◆ **What to work on**
No line before the one holding "Instruction: Click the" is to be copied; that line and all after it, through the end of the listing, are returned exactly, minus pictures.

◆ **Provided information**

= Beginning of Section =

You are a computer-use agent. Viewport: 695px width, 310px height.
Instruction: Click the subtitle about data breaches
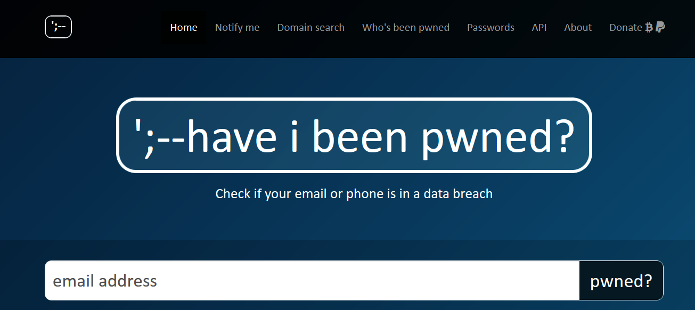354,193
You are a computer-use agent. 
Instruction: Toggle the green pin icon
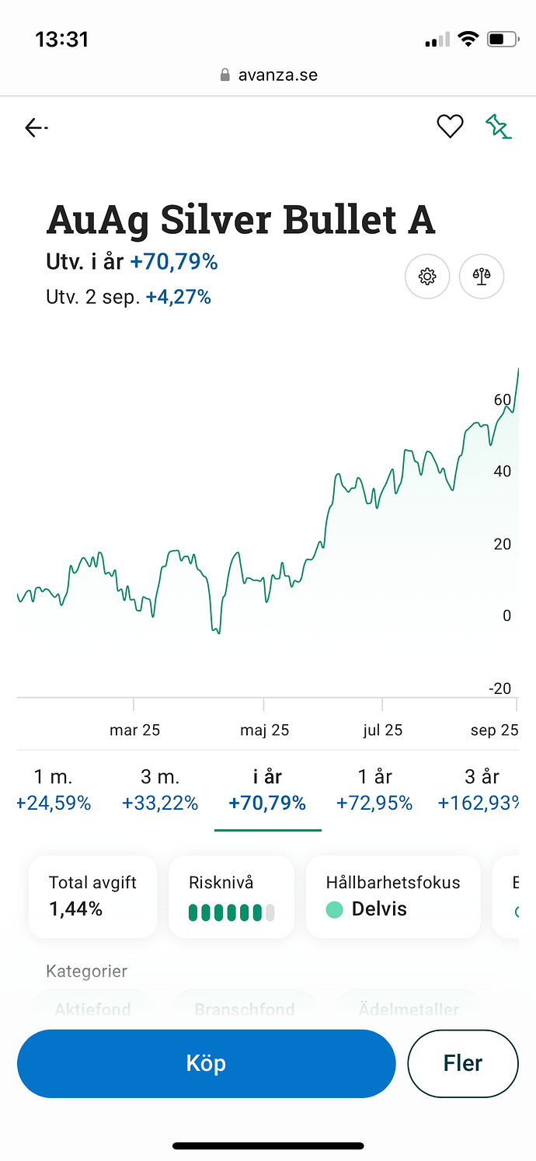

= End of Section =

◆ **Output of the task**
Instruction: Click the subtitle about data breaches
354,193
You are a computer-use agent. 
Instruction: Toggle the green pin icon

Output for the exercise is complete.